* The problem
Lines to return, exactly: from the line with "HIHI Innovation Portal (1002, 2292)" to the line with "3 ссылка (826, 1170)" in the entries below, both included.

* Data shown

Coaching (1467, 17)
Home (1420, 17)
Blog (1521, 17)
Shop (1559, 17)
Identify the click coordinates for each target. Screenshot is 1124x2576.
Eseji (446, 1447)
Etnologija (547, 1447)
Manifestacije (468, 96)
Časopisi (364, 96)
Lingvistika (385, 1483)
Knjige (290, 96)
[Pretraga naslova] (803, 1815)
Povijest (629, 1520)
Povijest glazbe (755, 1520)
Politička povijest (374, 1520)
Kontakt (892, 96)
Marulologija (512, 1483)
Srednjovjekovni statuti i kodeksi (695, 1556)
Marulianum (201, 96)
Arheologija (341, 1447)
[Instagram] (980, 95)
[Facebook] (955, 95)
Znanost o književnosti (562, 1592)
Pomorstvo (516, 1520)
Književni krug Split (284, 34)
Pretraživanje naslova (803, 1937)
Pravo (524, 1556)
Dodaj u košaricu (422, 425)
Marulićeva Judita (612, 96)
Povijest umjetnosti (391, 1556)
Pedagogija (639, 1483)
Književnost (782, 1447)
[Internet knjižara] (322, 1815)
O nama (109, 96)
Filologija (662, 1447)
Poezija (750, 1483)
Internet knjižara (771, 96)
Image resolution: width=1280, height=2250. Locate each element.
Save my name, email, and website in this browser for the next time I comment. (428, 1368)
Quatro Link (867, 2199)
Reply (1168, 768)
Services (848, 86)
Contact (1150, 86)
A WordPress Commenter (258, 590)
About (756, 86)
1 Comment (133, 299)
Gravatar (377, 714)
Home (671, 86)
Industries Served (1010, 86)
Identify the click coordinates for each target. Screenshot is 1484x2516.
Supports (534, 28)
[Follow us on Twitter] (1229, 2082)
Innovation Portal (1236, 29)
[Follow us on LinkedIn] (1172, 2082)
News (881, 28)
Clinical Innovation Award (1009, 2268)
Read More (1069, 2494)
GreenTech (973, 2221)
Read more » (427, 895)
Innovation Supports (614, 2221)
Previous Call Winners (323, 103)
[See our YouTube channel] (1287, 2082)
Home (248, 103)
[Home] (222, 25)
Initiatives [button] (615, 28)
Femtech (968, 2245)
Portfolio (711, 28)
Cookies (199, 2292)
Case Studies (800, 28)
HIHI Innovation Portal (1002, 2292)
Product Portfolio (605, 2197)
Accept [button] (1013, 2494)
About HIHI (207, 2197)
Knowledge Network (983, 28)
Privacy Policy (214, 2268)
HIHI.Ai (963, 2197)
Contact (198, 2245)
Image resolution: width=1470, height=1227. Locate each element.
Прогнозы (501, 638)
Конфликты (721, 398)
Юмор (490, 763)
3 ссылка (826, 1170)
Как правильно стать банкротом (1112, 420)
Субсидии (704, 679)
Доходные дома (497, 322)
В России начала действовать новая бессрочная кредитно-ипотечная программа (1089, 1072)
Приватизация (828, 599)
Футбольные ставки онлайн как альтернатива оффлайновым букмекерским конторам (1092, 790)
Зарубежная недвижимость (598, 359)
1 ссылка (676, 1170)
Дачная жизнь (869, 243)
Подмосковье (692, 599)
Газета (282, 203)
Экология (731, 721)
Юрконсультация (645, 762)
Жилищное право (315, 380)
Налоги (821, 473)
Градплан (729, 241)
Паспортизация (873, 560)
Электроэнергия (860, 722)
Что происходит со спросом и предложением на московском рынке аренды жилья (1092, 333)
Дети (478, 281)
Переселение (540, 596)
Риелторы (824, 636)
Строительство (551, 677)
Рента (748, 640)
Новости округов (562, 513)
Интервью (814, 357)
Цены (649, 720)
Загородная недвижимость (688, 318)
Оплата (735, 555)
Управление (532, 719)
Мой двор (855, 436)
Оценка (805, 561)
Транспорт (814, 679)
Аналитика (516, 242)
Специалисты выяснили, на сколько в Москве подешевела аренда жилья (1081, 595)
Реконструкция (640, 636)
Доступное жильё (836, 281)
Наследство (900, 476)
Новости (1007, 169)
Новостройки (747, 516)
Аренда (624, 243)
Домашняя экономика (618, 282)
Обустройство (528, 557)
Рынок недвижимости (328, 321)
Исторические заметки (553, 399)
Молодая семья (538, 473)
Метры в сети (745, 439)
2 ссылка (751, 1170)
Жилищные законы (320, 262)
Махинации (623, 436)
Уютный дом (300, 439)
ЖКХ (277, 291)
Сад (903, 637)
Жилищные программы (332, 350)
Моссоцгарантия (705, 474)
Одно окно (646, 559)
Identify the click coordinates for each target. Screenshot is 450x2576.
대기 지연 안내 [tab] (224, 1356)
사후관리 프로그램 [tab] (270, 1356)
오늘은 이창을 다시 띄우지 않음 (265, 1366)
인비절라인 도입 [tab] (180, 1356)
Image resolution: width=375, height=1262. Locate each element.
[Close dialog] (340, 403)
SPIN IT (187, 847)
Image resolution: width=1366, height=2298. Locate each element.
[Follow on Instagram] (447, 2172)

* Exercise response
HIHI Innovation Portal (1002, 2292)
Product Portfolio (605, 2197)
Accept [button] (1013, 2494)
About HIHI (207, 2197)
Knowledge Network (983, 28)
Privacy Policy (214, 2268)
HIHI.Ai (963, 2197)
Contact (198, 2245)
Image resolution: width=1470, height=1227. Locate each element.
Прогнозы (501, 638)
Конфликты (721, 398)
Юмор (490, 763)
3 ссылка (826, 1170)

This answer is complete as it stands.